【幕間】とある少女と師匠の関係
「ふう、どきどきするわね」
「そうだな。でもこれが終わったらひと段落だ。そしたら●●●●●、旅行でも行かねえか?」
△年夏、ポルトガルの某市のある劇場、レンガ造りの趣あるその劇場に満員の観客がやってきた。とあるサーカス団を見に来たのだ。
「ええ。そのときは是非に。ところで旅行に行くならどこに連れて行ってくれるの? 私としてはそろそろあなたの故郷に連れて行ってほしいのだけれど」
「日本か、この公演が終わったら向こうは春だし……いいぞ。行くか」
その舞台裏で一組の男女が会話をしていた。
「えっ?」
「おい? どうしたんだ? ●●●●●、日本に行きたいっていったのはお前だろうに。どうして驚く?」
「だ、だって、今回もてっきりいけないかと思って……」
「ああ、日本に行くにしてもいい時期と悪い時期があってな。お前、熱いのも寒いのも苦手だろう? そうなったら春か秋しかないしそうなったら桜か紅葉が見れる頃に行かないとな」
「サクラに……コウヨウ?」
「おう、桜に紅葉だ。
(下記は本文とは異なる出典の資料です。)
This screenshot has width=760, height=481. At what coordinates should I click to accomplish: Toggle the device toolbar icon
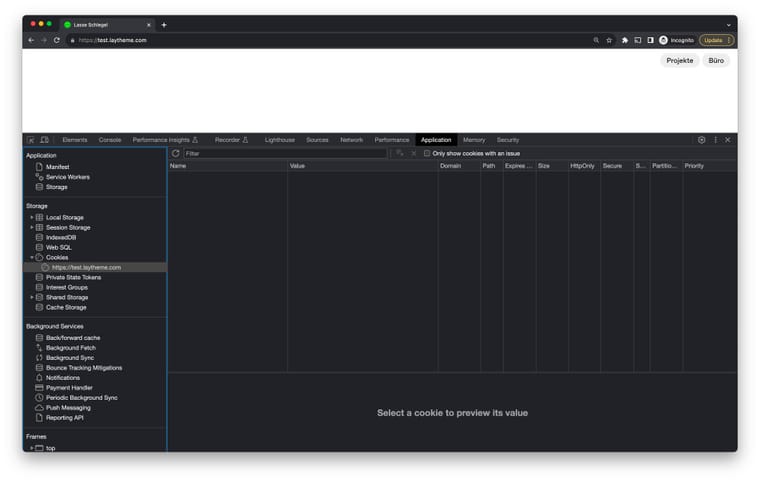[44, 140]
どっちもきれいでな。あれを見なかったら日本に行く価値が半分になると思ってもいい。幸いこの講演が終わるのは一週間後。ちょうど桜が見ごろだな」
「そ、そうなのね」
「●●●●●にはやっぱり日本のいいところを見せたいからな」
「そう……」
「●●●●●には俺の好きな日本を好きになってほしい。」
「そ、それって、プロポー……」
「やっぱり親なら自分の娘には好きになってもらいたいものだ。ん? 急に黙り込んでどうした? お前、まさか今日体調悪いのか?」
一瞬熱くなった肌を実感しながら、少女は首を振って話を逸らすのであった。
「いいえ。そんなことはないわ。少し考え事をしていたのよ。」
〇〇〇
「「「「「一週間の公演お疲れさまー」」」」」
公演が終わる。劇団の仲間たちが乾杯の音頭を上げ、少女もまた、ジュースを片手にその席に座る。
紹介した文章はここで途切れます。